Medical Records

When a patient registers at a practice a transaction is sent to the Health authority notifying them that they are a new patient. Your paper medical records from your previous practice will then be sent to the Health Authority and transferred to your new practice. The process of receiving your paper medical records normally runs smoothly but it can sometimes take up to three months. Once the practice receives these records they are summarised so that everything the GP needs to know about your health is made available on our computer Medical Records.

Currently many practices country wide including our own are using a computor record system called, SystemOne. If a patient moves from one SystemOne practice to another, all relevant medical information is ready to see by the GP on the patient’s screen on the computer as soon as the patient has registered, although paper medical records are still thoroughly checked once they are received later.

Sharing Medical Records

There are times when a patient’s medical record will be shared between health providers. The patient’s permission to allow this to happen is always requested at the time of referral. Patients are quite at liberty not give their permission, however it is thought that optimum care can be given when the most medical information available is at the health provider’s disposal.

Summary Care Records

The Summary Care Record (SCR ) is a new Central NHS Computer System designed as a new way of caring for  you in an emergency. The Summary Care Record will help emergency doctors and nurses help you when you contact them when the surgery is closed. It will give healthcare staff faster, easier access to reliable information about you to help with your treatment.

Your information will be obtained from practices and held on a secure central NHS system. You can choose whether or not to have a Summary Care Record. If you decide to have a Summary Care Record it will contain important information about any medicines you are taking, allergies you suffer from and any bad reactions to medicines that you have had. You may want to add other details about your care to your Summary Care Record. This will only happen if you ask for the information to be included. You should discuss your wishes with the healthcare staff treating you.

Only healthcare staff involved in supporting or providing your care can see your Summary Care Record. These:

  • need to be directly involved in caring for you;
  • need to have an NHS Smartcard with a chip and passcode (like a bank card and PIN);
  • will only see the information they need to do their job; and
  • should have their details recorded.

Healthcare staff will ask your permission every time they need to look at your Summary Care Record. If they cannot ask you, for example if you are unconscious, they may look at your Summary Care Record without asking you. If they do this, they will make a note on your record to say why they have done so.

Existing patients will already have been contacted by letter and been given the opportunity to opt out. Patients can opt out of the scheme at any time by informing their practice and completing a simple form.

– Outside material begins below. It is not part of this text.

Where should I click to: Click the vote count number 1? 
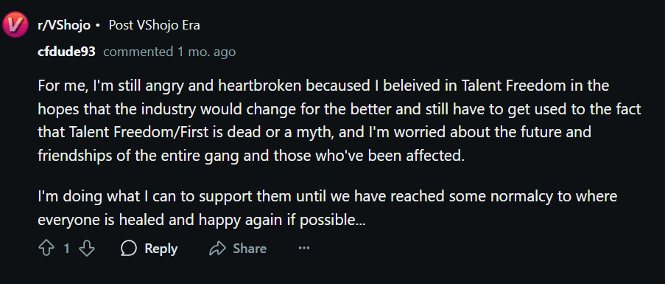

Useful Links about Summary Care Records:

Freedom of Information Act

The Freedom of Information Act creates a right of access to recorded information and obliges a public authority to:

  • Have a publication scheme in place
  • Allow public access to information held by public authorities.

The Act covers any recorded organizational information such as reports, policies or strategies, that is held by a public authority in England, Wales and Northern Ireland, and by UK-wide public authorities based in Scotland, however it does not cover personal information such as patient records which are covered by the Data Protection Act.

Public authorities include government departments, local authorities, the NHS, state schools and police forces.

The Act is enforced by the Information Commissioner who regulates both the Freedom of Information Act and the Data Protection Act.

Parkside publication scheme

A publication scheme requires an authority to make information available to the public as part of its normal business activities. The scheme lists information under seven broad classes, which are:

  • who we are and what we do
  • what we spend and how we spend it
  • what our priorities are and how we are doing it
  • how we make decisions
  • our policies and procedures
  • lists and registers
  • the services we offer.

You can request our publication scheme leaflet at the surgery.

Who can request information?

Under the Act, any individual, anywhere in the world, is able to make a request to a practice for information. An applicant is entitled to be informed in writing, by the practice, whether the practice holds information of the description specified in the request and if that is the case, have the information communicated to him. An individual can request information, regardless of whether he/she is the subject of the information or affected by its use. 

How should requests be made?

Requests must:

  • be made in writing (this can be electronically eg email/fax)
  • state the name of the applicant and an address for correspondence
  • describe the information requested.

What cannot be requested?

Personal data about staff and patients covered under Data Protection Act.

For more information see these websites:

Accessing your Medical Records

Under the Data Protection Act 1998, you are entitled to access your medical records or any other personal information held about you. However, there is a fee for any copies of your records, please ask our secretary for the cost. Request must be made in writing with your full name, date of birth, address and details of the specific information you require and any relevant dates.